**Text segment:**
● ● ● ●

DG: Under these conditions, the

textbook states:

[From Bill Powers (2009.05.22.0856 MDT)]

David Goldstein (2009.05.22.10:09

EDT) –

r measures the slope of the

regression lines and is thus the tangent of the angle between the X-axis

and the regression line for the regression of y on x; and is the tangent

of the angle between the Y-axis and the regression line for x on

y.

BP: OK, that completes the circle of confusion. In fact, I have to wonder

if this textbook is correct. If r measures the slope of the regression

line, then all data sets showing the same correlation will also yield the

same slope of the regression line. That can’t be true.

I think that is true for only one value of correlation: 1.0. The slope of

the regression line for that correlation (normalized by the ratio of the

x and y standard deviations, as you point out) must also be 1.0. However,

it can’t be true of any correlation less than 1.0. I don’t have an

analytical proof, but the way I constructed that set of scatter plots

long ago would support my claim. I plotted y = a*x + n*(0.5 - random) +

b. “Random” is a Pascal function which returns a random real

number between 0 and 1, so the expression 0.5 - random generates values

between -0.5 and +0.5 with a mean of zero. Therefore no matter what value

of n is used, the regression line for a set of x,y values will have a

slope of **a** and an intercept of **b**. As n increases from zero,

however, the x-y correlation will fall from 1 toward zero. So by

demonstration, the correlation does not determine the slope of the

regression line and indeed is independent of it.

Since I did not take a statistics course in kindergarten, or any time

after that, I did not know that the correlation coefficient could be

interpreted as the cosine of an angle in hyperspace (though of course I

eventually learned that cosines range from -1 to 1, so I would have

realized, had the occasion arisen, that any number in that range could be

mistaken for the cosine or sine of an angle). Neither did I ever take a

course in vector or matrix algebra, or any course which might have

informed me about the possibility of interpreting any random collection

of numbers as a vector in hyperspace, or the use of the dot-product

between two such vectors to compute an angle in hyperspace between the

vectors. I know such things now, from a distance, through reading and

picking up what I could, but can’t claim any intuitive or deep

familiarity with the subject.

● ● ● ●

**Records shown:**
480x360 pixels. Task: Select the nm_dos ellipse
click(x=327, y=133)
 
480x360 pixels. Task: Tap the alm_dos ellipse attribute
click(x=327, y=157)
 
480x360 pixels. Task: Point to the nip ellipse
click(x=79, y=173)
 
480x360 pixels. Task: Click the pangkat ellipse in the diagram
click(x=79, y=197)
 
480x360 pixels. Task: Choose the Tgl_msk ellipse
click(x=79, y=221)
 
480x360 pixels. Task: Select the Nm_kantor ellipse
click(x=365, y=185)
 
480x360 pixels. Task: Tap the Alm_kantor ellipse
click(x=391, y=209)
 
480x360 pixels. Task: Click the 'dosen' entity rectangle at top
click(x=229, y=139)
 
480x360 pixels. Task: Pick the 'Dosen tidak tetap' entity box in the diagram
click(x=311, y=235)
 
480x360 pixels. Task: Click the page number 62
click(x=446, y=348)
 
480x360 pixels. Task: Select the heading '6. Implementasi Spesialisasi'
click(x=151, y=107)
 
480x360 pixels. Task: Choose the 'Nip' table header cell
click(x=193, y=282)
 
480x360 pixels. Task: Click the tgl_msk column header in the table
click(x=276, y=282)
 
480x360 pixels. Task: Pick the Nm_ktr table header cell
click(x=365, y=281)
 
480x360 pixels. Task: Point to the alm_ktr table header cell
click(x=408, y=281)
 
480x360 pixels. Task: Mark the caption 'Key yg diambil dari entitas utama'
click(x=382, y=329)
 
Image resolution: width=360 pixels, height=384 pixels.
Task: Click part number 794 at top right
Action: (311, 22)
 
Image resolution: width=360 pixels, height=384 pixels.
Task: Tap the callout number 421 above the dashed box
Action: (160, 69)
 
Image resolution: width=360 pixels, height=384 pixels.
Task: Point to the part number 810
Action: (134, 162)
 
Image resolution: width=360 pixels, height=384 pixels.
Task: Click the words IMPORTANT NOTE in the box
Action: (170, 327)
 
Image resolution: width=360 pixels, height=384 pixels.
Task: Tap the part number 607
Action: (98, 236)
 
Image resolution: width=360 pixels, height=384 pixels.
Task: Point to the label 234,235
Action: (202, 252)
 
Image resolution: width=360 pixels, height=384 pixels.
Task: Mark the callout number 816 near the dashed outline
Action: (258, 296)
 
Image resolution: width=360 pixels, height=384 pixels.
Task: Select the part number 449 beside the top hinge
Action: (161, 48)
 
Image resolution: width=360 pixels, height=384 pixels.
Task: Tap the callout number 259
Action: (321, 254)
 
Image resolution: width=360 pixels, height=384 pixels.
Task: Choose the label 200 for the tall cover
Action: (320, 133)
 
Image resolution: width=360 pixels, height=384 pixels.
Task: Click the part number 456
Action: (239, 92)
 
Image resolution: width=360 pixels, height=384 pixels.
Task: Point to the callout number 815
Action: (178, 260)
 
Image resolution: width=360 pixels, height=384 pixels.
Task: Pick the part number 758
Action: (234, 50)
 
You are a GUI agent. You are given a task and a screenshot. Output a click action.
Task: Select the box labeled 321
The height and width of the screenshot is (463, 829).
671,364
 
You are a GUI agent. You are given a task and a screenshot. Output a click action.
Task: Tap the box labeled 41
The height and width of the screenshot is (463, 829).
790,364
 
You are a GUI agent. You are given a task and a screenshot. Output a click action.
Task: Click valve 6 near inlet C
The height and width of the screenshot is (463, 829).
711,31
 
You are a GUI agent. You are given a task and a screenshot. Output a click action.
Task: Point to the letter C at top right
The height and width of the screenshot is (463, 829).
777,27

● ● ● ●

**Set exercise A:** Please rewrite the paragraph in the correlation post that begins "I think that is true for only one value of correlation" as a short bulleted list, keeping its main facts.
**Set exercise B:** In the correlation post, what range of values does the expression 0.5 - random produce, and what is its mean?
**Set exercise C:** Extend the correlation post beyond its last sentence with a few more sentences in the same voice.

**Task answer A:**
- The writer thinks the correlation sets the regression slope for only one value of correlation: 1.0. The slope for that correlation, normalized by the ratio of the x and y standard deviations, must also be 1.0.
- This cannot hold for any correlation below 1.0. There is no analytical proof, but the writer's old set of scatter plots supports the claim.
- Those plots used y = a*x + n*(0.5 - random) + b.
- "Random" is a Pascal function that returns a random real number between 0 and 1. So 0.5 - random gives values between -0.5 and +0.5 with a mean of zero.
- Whatever value n takes, the regression line has a slope of a and an intercept of b.
- As n increases from zero, the x-y correlation falls from 1 toward zero.
- This shows that the correlation does not determine the slope of the regression line and is independent of it.

**Task answer B:** Values between -0.5 and +0.5, with a mean of zero.

**Task answer C:**
I still don’t know the meaning of “angle” when the term is used

to refer to the arccos of the dot product of two vectors divided by the

product of their lengths. Obviously I can visualize this in two or three

dimensions (where the angle is always in a plane), but going to higher

dimensions doesn’t work for me – I find myself still visualizing

three-dimensional relationships, probably incorrectly. More to the point,

what does this hyperangle look like when projected into the space of x

and y, in which the original data set exists? It’s that space that I’m

interested in, because it’s in that space that the slope of the

regression line exists.

All of which still leaves me wondering how the slope of the regression

line can be the correlation times the ratio of the standard deviations.

I’ve tried to work it out by going to the underlying computations in

terms of X, Y, XY, N and so on, but the algebra quickly gets out of hand

and I don’t know the tricks for simplifying it. I imagine that the

equations will eventually reduce to an extremely simple form, but I’m not

the one to accomplish that. Not so far, anyway.

Martin Taylor is terminally peeved with us kindergartners, which shows

mainly that he doesn’t know how to communicate with people who know less

than he does. “Why can’t you people,” he sings to a tune from

My Fair Lady," “Be more like ME?” That’s all right, of

course, since he knows a lot and can probably come up with many useful

ideas. And sometimes he does descend to lucidity, when he admits that the

people to whom he’s teaching something actually need to have the details

filled in and explained. He does that when telling newcomers about PCT.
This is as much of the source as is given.